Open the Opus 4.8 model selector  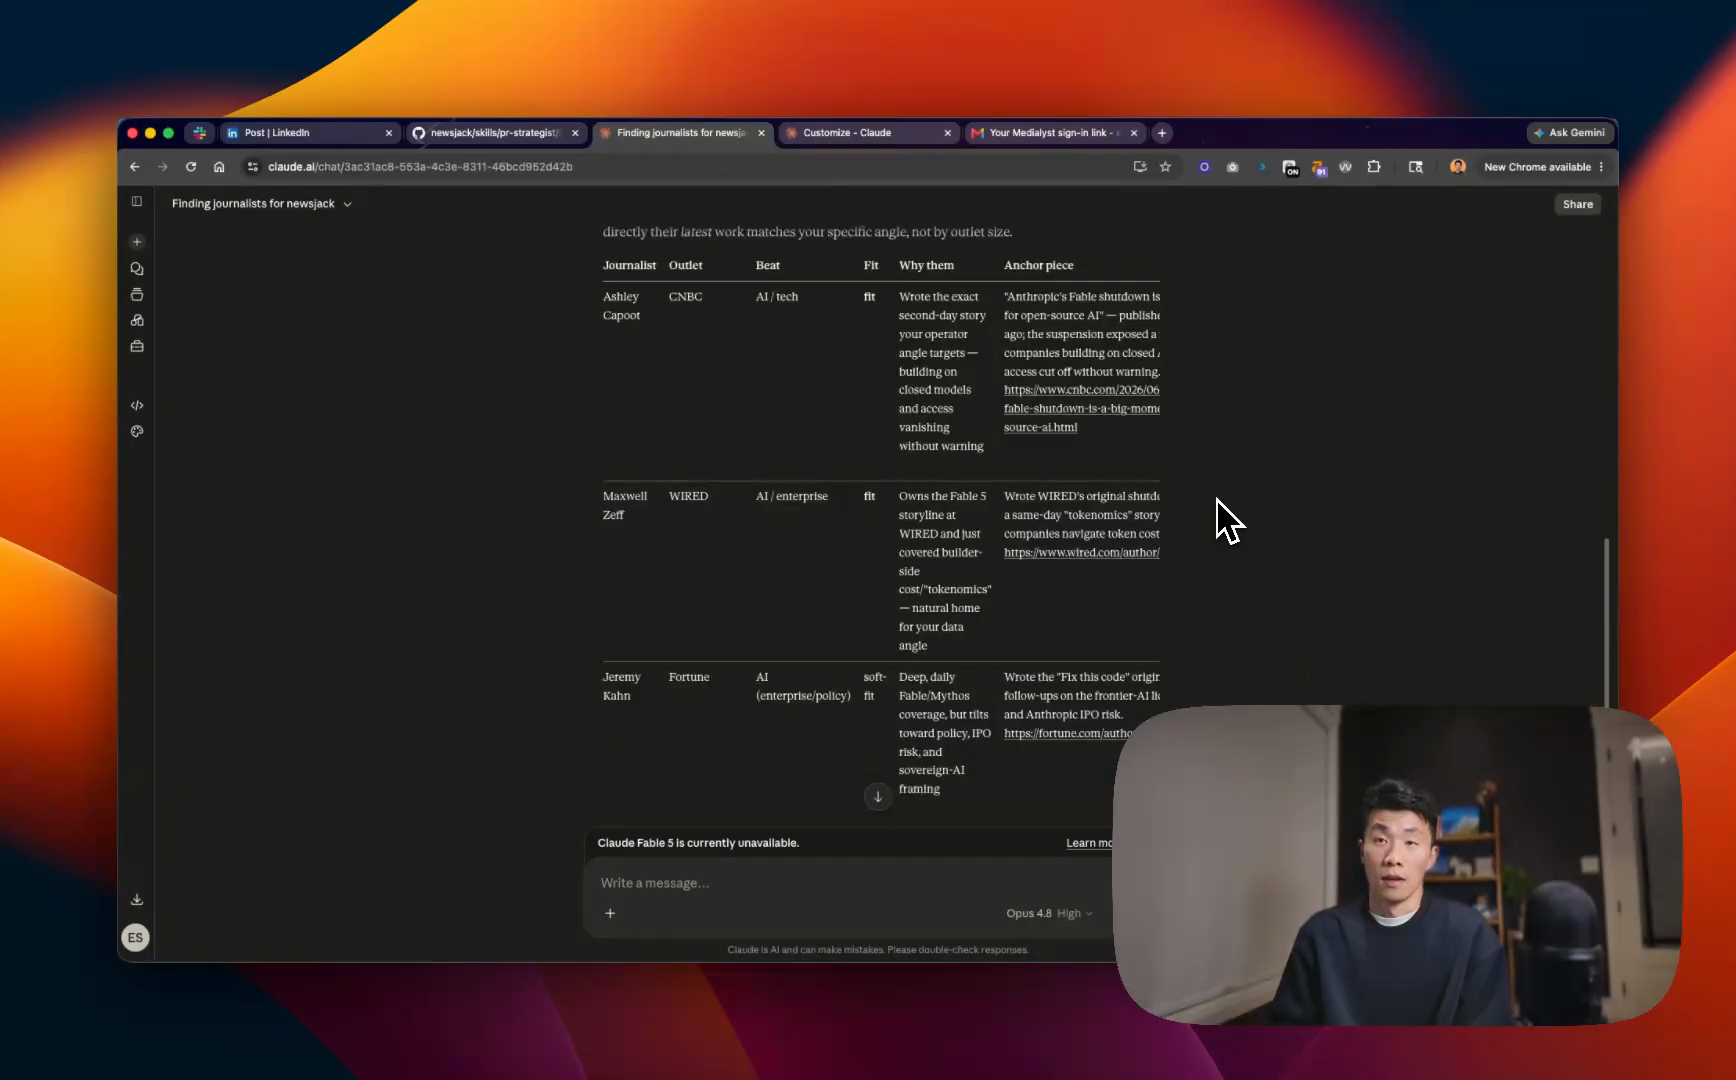tap(1049, 913)
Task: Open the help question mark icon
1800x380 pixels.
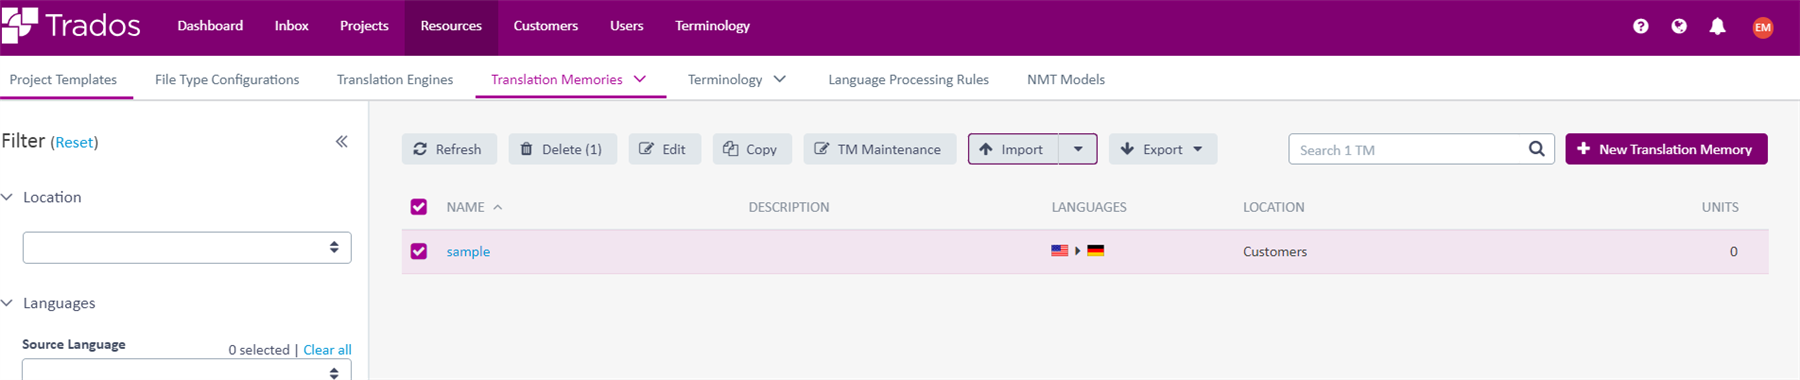Action: (1640, 26)
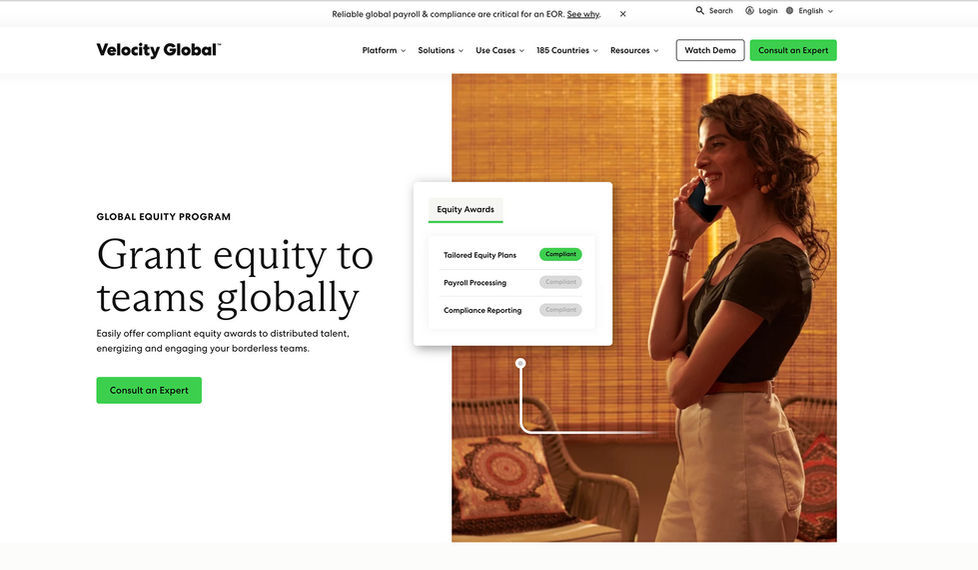Expand the Platform menu
This screenshot has width=978, height=570.
[x=384, y=51]
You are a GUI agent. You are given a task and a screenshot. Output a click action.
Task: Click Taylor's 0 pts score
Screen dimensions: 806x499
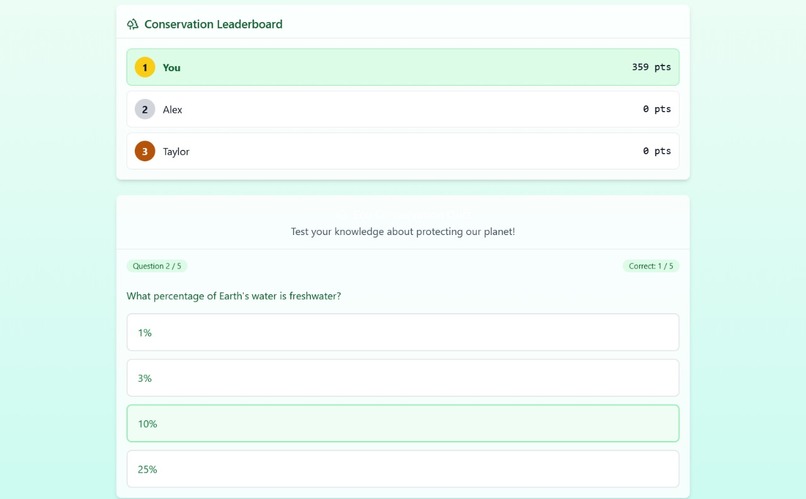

● ● ● ● ●

What you give back should be exactly the lines from the line holding "Task: Click Taylor's 0 pts score" through the final line of the material, both ends included, and please leave out the pictures.

Task: Click Taylor's 0 pts score
Screen dimensions: 806x499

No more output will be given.